### Document excerpt
HYT Skull Maori Watch – Beautiful, Mysterious And A Conversation Starter

By Meor Amri Meor Ayob

If you want to wear a timepiece that is unique not only visually but also mechanically, an HYT watch is definitely a prime candidate. The use of fluid as an indicator of time is a method that HYT has perfected and coupled with very imaginative designers, the company has been able to create very interesting works of art.


In January this year, HYT launched the Skull series that bring the design and engineering capabilities of the company to a new level. Despite dispensing the minute indicator which was available in their previous models, the design specification now requires a thin capillary tube which carries the liquid to follow the shape of the skull on the dial instead of on a circular track. As the liquid is no longer moving on a consistent path but on a track that has corners and turns, the ability to control the movement to coincide with the hour markers around the dial is a daunting task. Nevertheless, this is something that HYT was able to achieve quite spectacularly.


The Skull Maori is the fourth core group in the series (there was the Green Skull, the Red Skull and the precious jewel versions). What is distinctive is the use of traditional hand engraving of customary Maori tattoos. Even the Arabic hour markers use a font reminiscence of the style of engraving. The engraving does not stop there but continues on to the tan leather band strap.


Some key designs features worth mentioning are the bellows and the methods HYT use to help indicate the seconds and power remaining in the watch. The bellows that are visible through the jaw of the skull is the mechanism that causes the fluid to move by the continuous act of expansion and contraction. The right eye indicates the power reserve of the watch. The eye gradually darkens as the piece nears the end of its 65 hours of power. The left eye hides a barely visible seconds dial which rotates continuously.

### Tasks to perform
1. Answer these questions from the HYT Skull Maori article:
(a) In what month did HYT launch the Skull series?
(b) What does the right eye of the watch indicate?
(c) What color is the leather band strap?
2. Take the HYT Skull Maori article further by writing what comes after its last sentence.
The records after this point are separate material, unconnected to the watch article.

### Dataset
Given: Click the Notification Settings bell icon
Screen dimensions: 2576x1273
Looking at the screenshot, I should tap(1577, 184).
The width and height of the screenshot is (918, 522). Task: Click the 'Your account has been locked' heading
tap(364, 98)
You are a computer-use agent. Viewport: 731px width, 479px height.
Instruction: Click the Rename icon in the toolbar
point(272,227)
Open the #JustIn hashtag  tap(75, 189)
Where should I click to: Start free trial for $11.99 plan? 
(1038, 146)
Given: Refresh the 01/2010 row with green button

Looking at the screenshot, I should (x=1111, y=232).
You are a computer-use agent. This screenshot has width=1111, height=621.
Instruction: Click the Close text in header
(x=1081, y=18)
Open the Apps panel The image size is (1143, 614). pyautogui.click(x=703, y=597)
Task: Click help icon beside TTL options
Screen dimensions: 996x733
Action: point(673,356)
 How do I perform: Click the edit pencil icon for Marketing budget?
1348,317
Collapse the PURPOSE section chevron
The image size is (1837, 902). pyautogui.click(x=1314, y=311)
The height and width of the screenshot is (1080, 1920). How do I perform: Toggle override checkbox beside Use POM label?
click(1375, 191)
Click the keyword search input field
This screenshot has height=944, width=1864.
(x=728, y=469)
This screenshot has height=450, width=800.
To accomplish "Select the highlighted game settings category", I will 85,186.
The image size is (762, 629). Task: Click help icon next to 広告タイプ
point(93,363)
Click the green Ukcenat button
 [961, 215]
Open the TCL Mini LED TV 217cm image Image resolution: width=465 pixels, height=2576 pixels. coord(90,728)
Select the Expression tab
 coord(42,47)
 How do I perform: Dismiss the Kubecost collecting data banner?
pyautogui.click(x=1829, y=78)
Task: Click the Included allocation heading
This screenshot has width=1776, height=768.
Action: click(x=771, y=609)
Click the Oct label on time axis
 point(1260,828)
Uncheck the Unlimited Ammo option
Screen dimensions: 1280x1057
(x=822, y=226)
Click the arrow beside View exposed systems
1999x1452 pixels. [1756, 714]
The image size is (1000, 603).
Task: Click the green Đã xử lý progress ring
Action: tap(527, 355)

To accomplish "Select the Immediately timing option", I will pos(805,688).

### Results of the tasks
1.
(a) January.
(b) The power reserve of the watch.
(c) Tan.

2.
From a dimension perspective, this is a big watch. The casing is 51 mm case wide with a single assembly push-button of the crown, which adjusts the time, located at the North-East corner of the watch. Coupled with a thickness of 17.9 mm, this watch definitely has wrist presence. The casing is made out of red gold and titanium while the pin buckle is made out of titanium. The dial is protected by a sapphire crystal and the whole casing is water pressure rated to 5 ATM or 165 feet.

HYT is planning to make only 15 pieces and each has been priced at US$120,000.

The engraving on the watch is exquisite. The capillary channel used to transport the liquid is not that obvious to the uninitiated. There would be a lot of curiosity regarding the watch and would often be a subject of conversation anywhere it is worn. If the wearer likes the attention, then this is the watch to own. However, if the wearer prefers privacy, it would be difficult to keep it under wraps due to the size and artistic design.

If the price is not an issue I would get one. The idea of a single indicator of time is very elegant to me and I have always loved single-hand watches. The liquid indicator on the Skull Maori serves the same purpose.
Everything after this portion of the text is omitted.